:: About this exercise ::
Output the lines of the entries below beginning at the one with "You are a computer-use" and ending with the last, exactly as written and without pictures.

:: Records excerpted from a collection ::
☆ ☆ ☆ ☆ ☆ ☆ ☆
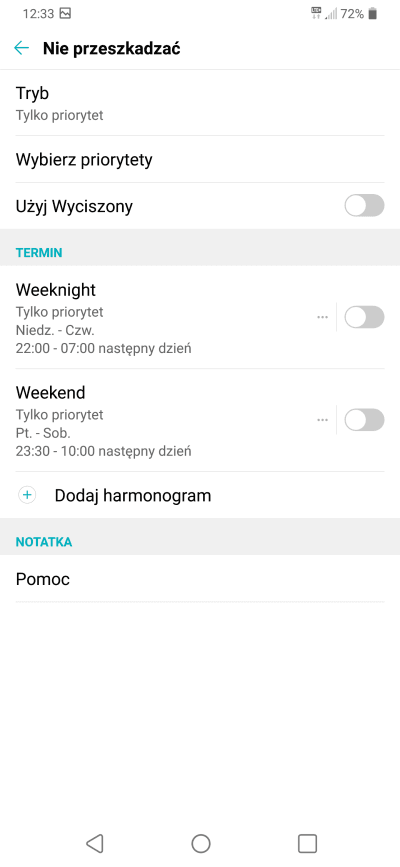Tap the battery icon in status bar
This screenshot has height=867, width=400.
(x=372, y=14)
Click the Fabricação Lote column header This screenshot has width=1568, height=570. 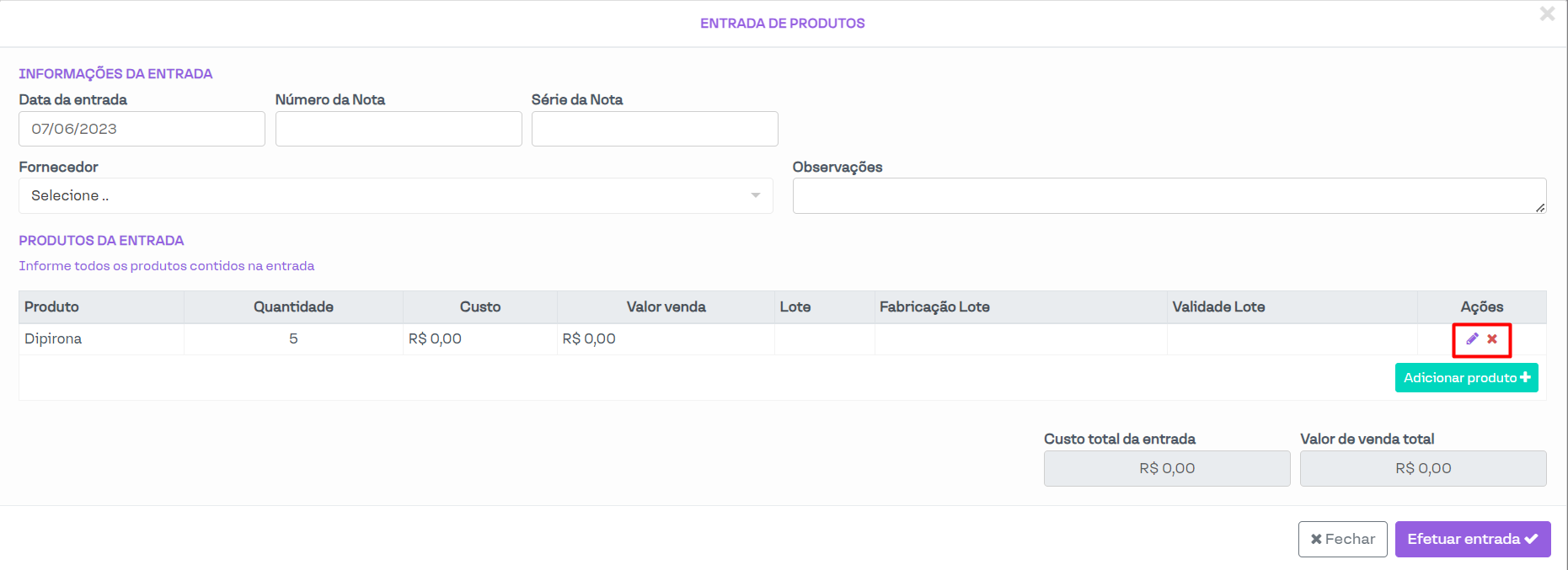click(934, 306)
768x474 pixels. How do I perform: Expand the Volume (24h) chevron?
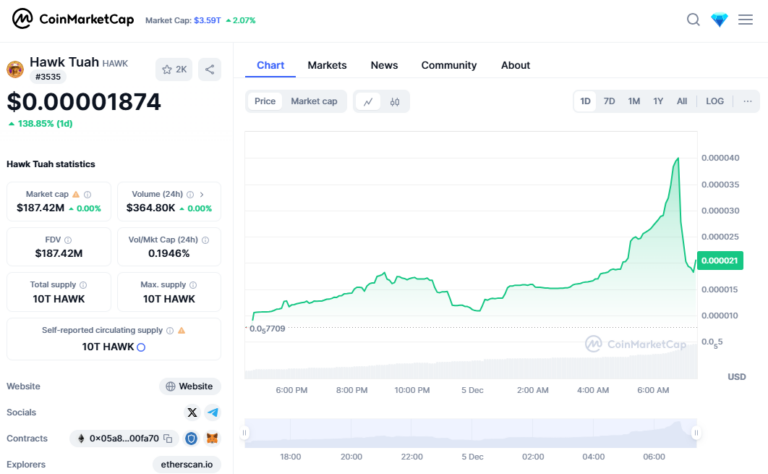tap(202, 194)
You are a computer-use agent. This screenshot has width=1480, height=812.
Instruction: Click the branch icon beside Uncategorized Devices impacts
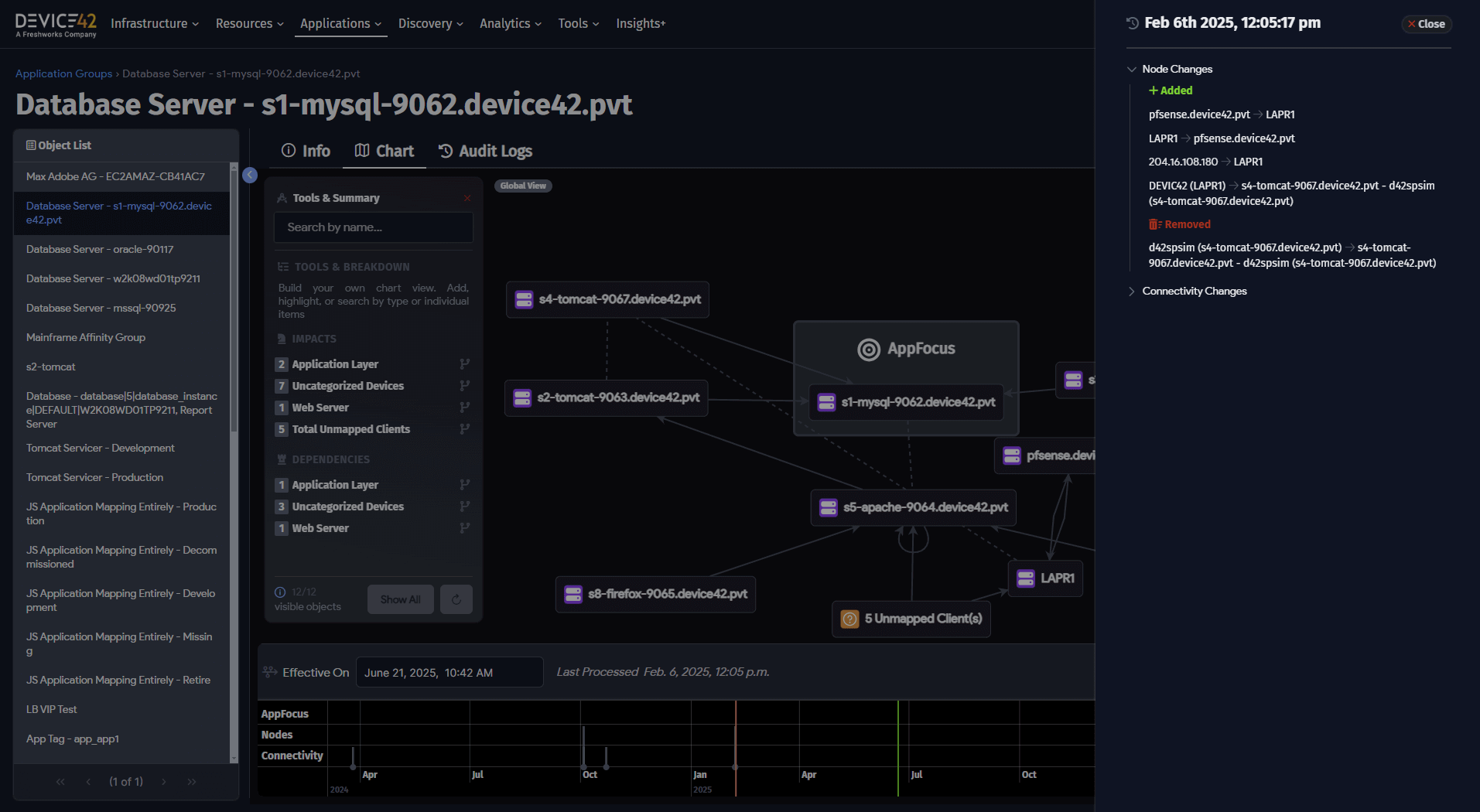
☆ ☆ ☆ ☆ ☆ ☆ ☆
:: Exercise answer ::
You are a computer-use agent. This screenshot has width=1480, height=812.
Instruction: Click the branch icon beside Uncategorized Devices impacts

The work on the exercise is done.